Safety-Critical Offline Reinforcement Learning

Overview

Developing risk-sensitive methods for identifying dangerous states and treatments in healthcare settings. Focus on dead-end identification using distributional RL and conservative value estimation for improved patient safety.

Motivation

In safety-critical domains like healthcare, optimal policies may not be attainable from limited offline data.
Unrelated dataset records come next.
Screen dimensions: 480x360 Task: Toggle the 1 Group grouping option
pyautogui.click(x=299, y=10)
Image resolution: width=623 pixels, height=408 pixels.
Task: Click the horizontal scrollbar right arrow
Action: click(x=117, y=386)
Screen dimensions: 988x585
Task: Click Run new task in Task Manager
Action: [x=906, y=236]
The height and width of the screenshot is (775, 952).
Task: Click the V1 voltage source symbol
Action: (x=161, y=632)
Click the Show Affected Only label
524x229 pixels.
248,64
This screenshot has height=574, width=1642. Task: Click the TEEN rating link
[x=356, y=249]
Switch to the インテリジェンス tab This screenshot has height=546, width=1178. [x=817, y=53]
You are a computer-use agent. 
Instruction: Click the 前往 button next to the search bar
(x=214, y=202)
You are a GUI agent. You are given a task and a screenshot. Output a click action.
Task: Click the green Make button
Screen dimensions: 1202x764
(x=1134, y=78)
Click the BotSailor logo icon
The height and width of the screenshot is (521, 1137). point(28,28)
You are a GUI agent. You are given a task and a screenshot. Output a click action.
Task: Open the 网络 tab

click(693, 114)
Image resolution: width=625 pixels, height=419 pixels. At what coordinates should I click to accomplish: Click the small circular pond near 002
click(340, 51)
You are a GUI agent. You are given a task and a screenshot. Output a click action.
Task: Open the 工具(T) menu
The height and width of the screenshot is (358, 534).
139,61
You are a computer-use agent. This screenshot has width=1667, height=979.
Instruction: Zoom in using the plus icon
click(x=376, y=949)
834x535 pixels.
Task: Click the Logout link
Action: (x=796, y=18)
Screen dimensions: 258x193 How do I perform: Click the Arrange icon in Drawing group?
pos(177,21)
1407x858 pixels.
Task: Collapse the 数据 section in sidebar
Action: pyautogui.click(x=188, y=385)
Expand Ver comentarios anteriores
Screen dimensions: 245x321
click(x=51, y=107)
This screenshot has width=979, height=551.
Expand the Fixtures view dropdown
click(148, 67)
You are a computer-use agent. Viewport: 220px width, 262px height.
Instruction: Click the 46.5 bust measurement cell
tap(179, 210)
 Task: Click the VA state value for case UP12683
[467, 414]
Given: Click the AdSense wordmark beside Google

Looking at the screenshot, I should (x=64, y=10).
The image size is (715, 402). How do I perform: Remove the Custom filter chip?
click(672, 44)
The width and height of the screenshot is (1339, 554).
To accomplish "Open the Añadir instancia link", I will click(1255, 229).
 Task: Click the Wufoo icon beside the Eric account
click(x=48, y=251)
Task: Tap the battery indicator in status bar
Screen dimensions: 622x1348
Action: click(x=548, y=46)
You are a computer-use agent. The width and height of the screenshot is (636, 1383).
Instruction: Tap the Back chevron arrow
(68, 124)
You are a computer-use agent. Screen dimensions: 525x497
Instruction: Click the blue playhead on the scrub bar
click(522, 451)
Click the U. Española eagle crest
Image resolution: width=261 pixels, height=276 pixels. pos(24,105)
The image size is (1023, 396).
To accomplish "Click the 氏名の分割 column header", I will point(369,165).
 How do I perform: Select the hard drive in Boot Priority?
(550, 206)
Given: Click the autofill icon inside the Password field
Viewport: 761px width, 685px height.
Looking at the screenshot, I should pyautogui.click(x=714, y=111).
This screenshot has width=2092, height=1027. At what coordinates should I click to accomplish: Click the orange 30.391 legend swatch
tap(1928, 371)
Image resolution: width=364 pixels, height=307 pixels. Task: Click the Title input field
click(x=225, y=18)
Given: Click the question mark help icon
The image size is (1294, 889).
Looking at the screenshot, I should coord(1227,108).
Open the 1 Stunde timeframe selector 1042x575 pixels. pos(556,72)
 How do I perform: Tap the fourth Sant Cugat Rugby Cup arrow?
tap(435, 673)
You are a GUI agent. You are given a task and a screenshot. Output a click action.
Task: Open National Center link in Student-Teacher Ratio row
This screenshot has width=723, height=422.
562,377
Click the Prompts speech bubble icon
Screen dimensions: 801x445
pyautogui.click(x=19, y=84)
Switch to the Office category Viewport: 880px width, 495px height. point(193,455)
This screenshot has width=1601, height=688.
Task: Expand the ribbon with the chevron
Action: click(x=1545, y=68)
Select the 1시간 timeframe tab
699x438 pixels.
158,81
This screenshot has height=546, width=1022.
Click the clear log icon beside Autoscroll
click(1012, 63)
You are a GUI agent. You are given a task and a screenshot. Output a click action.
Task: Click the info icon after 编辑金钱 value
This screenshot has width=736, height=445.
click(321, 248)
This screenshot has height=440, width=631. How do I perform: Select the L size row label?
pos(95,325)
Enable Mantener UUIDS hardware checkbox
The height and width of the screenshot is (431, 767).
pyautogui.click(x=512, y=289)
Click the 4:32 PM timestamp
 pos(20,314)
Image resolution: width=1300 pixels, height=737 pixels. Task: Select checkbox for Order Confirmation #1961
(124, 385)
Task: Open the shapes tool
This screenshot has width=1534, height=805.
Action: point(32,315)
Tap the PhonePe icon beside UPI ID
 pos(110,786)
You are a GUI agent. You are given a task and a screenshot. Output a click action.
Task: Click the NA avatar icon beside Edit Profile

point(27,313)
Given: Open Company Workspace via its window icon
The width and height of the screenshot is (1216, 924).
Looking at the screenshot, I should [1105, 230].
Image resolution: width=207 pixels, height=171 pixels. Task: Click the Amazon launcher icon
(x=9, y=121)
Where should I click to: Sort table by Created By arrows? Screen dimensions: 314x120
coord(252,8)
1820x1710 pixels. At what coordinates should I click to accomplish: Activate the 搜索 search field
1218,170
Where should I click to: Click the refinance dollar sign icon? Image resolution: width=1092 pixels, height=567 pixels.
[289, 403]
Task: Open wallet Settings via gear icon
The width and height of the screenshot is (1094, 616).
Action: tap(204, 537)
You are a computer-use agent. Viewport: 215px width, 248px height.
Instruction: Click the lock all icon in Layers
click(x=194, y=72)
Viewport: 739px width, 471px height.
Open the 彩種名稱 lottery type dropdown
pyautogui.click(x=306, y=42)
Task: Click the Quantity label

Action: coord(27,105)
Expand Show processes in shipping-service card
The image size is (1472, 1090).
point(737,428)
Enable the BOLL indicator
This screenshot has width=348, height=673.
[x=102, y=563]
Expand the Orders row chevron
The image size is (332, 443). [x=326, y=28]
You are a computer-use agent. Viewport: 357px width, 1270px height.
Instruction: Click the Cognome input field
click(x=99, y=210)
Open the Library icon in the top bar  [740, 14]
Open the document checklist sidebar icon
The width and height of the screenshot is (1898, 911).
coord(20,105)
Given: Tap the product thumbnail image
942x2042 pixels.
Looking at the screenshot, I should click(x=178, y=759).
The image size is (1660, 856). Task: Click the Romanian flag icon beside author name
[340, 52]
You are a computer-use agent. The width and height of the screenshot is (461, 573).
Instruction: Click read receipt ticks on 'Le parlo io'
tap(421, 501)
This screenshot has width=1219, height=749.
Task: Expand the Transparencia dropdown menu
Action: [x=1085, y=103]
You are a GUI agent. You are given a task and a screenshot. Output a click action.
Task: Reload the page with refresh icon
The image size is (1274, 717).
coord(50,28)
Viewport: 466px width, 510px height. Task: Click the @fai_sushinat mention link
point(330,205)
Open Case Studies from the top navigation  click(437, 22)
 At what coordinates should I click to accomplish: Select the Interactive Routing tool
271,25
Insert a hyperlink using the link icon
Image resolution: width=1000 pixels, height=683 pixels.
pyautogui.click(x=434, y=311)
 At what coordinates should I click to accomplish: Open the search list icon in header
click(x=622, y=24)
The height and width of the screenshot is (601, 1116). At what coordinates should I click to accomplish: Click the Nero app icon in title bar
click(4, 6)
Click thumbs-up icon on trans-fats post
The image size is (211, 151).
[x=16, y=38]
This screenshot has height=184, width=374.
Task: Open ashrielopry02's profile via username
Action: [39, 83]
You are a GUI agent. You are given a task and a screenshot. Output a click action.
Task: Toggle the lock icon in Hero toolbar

However, negative outcomes can be leveraged to identify behaviors to avoid, guarding against overoptimistic decisions.

Technical Approach

Risk-Sensitive Dead-End Identification

Distributional RL: Model value distributions rather than expected values
Conditional Value-at-Risk (CVaR): Account for worst-case outcomes
Tunable Risk Tolerance: Adjust conservatism based on application needs

Dead-End Discovery Framework

State Construction: Learn meaningful patient state representations
Dead-End Discovery: Identify high-risk states using distributional value estimates
Dead-End Confirmation: Validate discovered dead-ends through multiple independent models

Key Results

Earlier identification of dangerous states compared to expectation-based methods
Tunable risk sensitivity enables domain-expert control
Framework applicable across different healthcare settings (sepsis, diabetes, etc.)

Publications

Risk Sensitive Dead-end Identification in Safety-Critical Offline Reinforcement Learning (TMLR 2023)

Paper Forum Code

Medical Dead-ends and Learning to Identify High-Risk States and Treatments (NeurIPS 2021)

Paper Poster Code MSR Blog

Impact

This work provides practical tools for clinicians to identify potentially dangerous treatment paths, complementing existing clinical guidelines with data-driven safety analysis.